● **REQUIREMENTS**
Rewrite the material from its first line through the line holding "point(28,297)", both included, swapping every "icon" for "symbol" and changing nothing else.

● **EXTRACTED RECORDS**
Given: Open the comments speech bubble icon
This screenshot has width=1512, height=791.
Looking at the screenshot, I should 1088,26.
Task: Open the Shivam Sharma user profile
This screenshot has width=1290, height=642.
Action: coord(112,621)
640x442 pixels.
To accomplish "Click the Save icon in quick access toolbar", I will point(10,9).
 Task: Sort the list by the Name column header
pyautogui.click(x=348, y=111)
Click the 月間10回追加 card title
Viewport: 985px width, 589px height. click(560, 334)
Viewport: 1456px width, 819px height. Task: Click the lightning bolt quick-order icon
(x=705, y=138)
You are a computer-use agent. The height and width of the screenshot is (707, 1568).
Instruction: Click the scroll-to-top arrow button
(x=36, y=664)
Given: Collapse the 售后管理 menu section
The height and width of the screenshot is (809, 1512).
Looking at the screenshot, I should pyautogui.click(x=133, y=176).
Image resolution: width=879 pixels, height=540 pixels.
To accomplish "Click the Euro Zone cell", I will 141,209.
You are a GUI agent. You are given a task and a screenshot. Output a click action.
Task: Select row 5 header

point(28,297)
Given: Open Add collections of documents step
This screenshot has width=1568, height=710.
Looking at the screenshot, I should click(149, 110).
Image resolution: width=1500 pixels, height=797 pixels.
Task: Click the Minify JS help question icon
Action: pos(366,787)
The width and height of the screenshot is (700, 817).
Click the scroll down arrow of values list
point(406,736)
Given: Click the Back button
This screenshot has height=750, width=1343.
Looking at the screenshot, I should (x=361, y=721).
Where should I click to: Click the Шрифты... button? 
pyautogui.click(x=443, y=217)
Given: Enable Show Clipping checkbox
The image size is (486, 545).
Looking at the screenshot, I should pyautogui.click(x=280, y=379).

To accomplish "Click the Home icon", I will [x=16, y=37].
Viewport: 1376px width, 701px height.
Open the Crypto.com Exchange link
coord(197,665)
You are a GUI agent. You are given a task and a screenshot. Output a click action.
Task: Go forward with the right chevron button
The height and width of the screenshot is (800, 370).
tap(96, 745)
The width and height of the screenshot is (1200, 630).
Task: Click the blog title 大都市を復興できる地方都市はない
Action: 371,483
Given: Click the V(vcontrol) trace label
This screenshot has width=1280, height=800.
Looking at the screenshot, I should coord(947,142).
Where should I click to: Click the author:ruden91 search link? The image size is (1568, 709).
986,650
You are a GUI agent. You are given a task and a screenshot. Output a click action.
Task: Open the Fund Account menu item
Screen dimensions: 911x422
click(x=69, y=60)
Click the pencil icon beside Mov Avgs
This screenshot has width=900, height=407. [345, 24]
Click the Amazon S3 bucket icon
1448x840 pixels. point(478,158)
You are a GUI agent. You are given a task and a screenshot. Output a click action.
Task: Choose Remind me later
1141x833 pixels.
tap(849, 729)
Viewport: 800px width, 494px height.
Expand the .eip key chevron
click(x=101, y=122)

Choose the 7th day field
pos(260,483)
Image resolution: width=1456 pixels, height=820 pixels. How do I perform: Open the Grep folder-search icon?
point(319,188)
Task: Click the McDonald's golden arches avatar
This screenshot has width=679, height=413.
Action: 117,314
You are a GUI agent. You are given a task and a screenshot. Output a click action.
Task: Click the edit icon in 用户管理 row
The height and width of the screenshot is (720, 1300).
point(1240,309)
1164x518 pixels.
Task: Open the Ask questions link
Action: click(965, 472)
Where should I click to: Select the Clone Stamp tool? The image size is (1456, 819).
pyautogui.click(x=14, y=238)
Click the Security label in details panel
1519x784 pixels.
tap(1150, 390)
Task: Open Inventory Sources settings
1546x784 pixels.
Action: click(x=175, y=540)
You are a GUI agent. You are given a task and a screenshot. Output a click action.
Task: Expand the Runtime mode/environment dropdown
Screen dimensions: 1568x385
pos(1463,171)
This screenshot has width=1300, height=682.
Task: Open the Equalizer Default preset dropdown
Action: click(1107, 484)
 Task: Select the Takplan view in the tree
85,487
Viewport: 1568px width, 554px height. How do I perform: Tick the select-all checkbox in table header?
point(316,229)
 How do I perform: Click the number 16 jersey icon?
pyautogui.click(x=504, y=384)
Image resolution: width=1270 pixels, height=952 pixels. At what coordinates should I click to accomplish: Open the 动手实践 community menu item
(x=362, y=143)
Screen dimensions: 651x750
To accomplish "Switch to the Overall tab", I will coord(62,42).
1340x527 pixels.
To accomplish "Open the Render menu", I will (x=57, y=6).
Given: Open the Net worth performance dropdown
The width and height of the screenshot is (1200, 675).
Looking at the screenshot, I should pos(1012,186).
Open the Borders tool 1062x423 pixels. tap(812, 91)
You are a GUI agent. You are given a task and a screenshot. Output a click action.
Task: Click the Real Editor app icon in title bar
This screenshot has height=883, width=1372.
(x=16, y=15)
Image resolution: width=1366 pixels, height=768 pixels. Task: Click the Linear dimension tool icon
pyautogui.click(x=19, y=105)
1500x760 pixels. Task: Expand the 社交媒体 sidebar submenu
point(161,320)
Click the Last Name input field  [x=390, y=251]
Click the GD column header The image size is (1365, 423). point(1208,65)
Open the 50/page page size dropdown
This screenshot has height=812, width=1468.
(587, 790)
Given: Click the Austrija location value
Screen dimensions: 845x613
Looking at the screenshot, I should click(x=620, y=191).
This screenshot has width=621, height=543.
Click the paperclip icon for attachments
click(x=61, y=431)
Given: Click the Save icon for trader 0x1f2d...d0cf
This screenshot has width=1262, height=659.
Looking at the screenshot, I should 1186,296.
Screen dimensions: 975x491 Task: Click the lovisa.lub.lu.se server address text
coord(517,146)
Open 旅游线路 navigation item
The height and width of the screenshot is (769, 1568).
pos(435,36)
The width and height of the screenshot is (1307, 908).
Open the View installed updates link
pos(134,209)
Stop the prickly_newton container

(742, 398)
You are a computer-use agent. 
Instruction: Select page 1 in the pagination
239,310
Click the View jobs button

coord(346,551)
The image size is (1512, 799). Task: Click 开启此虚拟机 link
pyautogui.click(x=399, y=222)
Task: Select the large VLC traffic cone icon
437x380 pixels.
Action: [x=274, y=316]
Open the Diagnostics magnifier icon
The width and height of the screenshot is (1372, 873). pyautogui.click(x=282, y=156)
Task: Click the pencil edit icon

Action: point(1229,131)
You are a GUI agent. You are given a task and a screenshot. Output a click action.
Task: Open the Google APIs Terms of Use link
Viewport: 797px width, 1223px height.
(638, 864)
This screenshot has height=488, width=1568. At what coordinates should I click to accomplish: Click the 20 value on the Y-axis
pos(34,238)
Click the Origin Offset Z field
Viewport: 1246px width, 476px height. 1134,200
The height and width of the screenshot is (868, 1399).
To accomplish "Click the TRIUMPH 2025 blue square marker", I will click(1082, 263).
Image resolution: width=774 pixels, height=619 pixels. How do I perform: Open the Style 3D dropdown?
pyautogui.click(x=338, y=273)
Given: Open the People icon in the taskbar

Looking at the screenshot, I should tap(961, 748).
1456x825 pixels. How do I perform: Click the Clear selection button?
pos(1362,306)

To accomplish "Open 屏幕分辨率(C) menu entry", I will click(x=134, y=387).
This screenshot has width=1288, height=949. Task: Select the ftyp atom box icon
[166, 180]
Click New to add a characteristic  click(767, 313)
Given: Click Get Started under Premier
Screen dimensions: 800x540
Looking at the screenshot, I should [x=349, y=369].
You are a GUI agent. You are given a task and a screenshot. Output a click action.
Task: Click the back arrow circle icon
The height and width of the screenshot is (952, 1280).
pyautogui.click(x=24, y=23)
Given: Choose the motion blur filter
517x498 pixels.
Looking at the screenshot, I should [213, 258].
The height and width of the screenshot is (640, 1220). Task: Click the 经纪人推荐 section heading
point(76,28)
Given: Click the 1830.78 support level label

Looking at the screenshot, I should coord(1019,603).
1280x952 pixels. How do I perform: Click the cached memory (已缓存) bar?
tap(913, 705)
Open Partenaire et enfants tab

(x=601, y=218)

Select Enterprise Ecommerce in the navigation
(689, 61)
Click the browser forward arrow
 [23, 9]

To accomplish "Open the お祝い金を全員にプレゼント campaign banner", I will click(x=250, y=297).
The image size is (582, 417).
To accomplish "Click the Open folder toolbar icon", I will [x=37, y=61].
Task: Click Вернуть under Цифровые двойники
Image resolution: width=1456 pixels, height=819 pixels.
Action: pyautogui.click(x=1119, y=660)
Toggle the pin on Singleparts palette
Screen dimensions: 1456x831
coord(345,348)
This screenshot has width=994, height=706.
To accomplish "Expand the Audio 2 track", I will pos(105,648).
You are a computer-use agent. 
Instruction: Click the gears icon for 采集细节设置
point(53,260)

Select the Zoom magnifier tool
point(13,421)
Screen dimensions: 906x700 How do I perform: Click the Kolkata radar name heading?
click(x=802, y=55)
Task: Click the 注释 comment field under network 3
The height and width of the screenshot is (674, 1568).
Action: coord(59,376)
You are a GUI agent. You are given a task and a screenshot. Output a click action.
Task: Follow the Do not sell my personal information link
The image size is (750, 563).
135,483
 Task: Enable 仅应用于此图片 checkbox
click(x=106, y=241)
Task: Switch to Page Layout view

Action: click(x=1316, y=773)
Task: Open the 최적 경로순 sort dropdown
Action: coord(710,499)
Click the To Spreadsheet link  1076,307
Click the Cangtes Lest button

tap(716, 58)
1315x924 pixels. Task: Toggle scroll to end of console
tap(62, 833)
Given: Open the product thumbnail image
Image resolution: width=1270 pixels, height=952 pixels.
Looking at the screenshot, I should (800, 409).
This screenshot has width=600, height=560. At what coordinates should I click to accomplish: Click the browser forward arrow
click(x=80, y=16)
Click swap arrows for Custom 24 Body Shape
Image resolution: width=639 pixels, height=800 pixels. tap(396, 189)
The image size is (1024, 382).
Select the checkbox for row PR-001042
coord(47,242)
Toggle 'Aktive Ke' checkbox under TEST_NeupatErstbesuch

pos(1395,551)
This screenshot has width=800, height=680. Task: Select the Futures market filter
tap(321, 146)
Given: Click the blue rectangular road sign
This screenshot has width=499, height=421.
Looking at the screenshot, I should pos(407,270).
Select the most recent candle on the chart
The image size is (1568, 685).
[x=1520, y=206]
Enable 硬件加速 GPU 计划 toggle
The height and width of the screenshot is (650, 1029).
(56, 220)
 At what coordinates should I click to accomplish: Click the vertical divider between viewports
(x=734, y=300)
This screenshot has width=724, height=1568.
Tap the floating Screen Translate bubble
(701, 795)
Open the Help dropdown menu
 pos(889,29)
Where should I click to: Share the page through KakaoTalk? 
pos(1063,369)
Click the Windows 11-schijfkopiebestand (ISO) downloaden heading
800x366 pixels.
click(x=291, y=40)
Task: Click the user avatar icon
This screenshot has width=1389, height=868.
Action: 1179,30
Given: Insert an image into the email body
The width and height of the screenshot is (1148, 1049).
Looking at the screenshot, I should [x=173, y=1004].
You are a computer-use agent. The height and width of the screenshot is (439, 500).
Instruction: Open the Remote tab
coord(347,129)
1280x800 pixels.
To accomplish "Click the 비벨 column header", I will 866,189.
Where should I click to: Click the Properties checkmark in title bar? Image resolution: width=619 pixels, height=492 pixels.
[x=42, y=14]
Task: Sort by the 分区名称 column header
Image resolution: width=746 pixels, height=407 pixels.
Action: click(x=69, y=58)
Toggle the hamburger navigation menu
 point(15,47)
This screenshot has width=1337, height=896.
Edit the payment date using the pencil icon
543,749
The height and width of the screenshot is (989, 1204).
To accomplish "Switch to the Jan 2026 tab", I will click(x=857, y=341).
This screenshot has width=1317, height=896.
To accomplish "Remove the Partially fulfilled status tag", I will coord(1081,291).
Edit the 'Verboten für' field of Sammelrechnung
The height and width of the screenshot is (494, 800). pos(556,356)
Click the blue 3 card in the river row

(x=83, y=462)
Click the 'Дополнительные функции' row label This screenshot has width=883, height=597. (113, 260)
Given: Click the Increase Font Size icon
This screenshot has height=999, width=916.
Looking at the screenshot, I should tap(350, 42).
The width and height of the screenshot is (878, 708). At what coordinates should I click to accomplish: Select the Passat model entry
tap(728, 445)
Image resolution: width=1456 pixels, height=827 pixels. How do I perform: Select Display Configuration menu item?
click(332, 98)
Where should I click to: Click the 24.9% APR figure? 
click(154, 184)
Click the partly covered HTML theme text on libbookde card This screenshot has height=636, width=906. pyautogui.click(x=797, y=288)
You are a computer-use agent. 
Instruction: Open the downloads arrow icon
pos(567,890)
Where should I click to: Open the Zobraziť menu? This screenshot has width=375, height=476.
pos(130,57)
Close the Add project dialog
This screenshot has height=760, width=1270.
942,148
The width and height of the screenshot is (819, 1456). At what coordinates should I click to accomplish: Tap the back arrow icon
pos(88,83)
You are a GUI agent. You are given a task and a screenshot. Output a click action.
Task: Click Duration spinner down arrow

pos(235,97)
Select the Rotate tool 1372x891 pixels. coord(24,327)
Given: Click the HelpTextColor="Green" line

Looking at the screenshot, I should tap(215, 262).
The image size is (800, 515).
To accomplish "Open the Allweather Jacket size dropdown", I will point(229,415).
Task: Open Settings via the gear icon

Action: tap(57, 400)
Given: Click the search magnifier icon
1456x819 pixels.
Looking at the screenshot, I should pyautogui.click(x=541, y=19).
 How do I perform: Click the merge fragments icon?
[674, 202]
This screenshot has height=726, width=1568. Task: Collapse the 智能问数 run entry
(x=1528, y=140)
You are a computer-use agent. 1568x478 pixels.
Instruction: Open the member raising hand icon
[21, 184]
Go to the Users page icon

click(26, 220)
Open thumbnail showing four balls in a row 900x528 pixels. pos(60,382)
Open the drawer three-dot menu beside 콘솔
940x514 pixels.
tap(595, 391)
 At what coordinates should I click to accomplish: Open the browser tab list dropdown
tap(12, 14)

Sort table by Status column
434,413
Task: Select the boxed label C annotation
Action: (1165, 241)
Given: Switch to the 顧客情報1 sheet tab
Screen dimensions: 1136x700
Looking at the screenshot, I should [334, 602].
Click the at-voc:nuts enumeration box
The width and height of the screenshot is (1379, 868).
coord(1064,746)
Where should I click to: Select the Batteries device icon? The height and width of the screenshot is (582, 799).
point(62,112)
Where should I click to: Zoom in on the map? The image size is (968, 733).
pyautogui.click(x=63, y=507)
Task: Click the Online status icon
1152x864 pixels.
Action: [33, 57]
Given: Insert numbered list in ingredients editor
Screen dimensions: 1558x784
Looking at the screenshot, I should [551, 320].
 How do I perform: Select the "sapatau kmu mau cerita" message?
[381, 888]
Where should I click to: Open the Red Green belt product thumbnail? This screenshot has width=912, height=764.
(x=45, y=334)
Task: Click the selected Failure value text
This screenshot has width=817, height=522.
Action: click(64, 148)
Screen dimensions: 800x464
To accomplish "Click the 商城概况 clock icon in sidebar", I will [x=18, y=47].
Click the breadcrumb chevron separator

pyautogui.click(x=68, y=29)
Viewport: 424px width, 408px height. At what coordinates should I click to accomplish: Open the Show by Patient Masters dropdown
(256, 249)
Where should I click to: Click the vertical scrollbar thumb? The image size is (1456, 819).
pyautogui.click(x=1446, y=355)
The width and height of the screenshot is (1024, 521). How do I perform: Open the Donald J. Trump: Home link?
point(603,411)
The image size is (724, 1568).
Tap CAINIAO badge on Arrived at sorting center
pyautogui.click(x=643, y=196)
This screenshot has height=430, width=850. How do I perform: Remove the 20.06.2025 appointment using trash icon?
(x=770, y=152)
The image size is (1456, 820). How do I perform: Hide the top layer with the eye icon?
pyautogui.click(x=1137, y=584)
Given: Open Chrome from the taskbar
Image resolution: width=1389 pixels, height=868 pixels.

● **FULL RESPONSE**
Given: Open the comments speech bubble symbol
This screenshot has width=1512, height=791.
Looking at the screenshot, I should 1088,26.
Task: Open the Shivam Sharma user profile
This screenshot has width=1290, height=642.
Action: coord(112,621)
640x442 pixels.
To accomplish "Click the Save symbol in quick access toolbar", I will point(10,9).
 Task: Sort the list by the Name column header
pyautogui.click(x=348, y=111)
Click the 月間10回追加 card title
Viewport: 985px width, 589px height. click(560, 334)
Viewport: 1456px width, 819px height. Task: Click the lightning bolt quick-order symbol
(x=705, y=138)
You are a computer-use agent. The height and width of the screenshot is (707, 1568).
Instruction: Click the scroll-to-top arrow button
(x=36, y=664)
Given: Collapse the 售后管理 menu section
The height and width of the screenshot is (809, 1512).
Looking at the screenshot, I should pyautogui.click(x=133, y=176).
Image resolution: width=879 pixels, height=540 pixels.
To accomplish "Click the Euro Zone cell", I will 141,209.
You are a GUI agent. You are given a task and a screenshot. Output a click action.
Task: Select row 5 header

point(28,297)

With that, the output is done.